> _WHAT IS BEING ASKED_
Across all the entries, tally the lines holding the word "header", and give the number by itself.

──────────

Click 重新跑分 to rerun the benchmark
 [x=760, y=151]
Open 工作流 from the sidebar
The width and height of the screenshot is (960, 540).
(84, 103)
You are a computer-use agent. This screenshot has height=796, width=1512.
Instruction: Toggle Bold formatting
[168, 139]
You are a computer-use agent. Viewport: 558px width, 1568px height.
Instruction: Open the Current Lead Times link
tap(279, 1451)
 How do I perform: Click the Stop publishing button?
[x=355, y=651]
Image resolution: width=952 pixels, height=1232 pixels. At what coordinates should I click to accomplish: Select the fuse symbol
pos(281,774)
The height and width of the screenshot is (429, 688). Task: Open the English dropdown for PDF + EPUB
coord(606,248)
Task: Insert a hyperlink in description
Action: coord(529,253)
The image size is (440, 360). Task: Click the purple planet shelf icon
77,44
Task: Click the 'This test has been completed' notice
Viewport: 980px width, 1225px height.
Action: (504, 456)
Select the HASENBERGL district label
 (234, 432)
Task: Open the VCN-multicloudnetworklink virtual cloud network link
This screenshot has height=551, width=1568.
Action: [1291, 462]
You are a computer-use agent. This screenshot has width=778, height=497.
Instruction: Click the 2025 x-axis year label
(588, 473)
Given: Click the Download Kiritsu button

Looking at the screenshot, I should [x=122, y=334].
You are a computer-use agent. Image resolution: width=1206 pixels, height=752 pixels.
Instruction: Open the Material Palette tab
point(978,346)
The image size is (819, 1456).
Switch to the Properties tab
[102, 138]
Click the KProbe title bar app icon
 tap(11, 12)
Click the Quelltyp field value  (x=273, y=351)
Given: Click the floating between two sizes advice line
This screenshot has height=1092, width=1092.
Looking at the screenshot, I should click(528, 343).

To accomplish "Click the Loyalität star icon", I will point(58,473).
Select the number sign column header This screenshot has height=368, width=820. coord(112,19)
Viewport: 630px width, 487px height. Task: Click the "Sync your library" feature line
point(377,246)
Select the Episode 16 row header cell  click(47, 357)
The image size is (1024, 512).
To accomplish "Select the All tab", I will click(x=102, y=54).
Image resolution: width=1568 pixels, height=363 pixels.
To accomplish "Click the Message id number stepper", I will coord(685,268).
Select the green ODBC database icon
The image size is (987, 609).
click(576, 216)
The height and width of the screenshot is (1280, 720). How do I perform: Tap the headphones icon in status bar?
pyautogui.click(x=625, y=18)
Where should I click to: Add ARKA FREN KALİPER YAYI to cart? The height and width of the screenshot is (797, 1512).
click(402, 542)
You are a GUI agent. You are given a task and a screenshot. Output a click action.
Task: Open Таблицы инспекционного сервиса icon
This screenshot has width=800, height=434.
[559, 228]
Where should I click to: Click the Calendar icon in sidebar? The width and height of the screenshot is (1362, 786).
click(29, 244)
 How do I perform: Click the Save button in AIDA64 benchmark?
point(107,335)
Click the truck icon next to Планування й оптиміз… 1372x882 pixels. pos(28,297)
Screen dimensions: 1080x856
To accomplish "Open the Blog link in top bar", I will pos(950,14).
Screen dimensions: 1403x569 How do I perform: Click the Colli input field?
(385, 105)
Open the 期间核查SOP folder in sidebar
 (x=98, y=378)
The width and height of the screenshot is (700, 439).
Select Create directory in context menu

──────────

> _YOUR SOLUTION_
2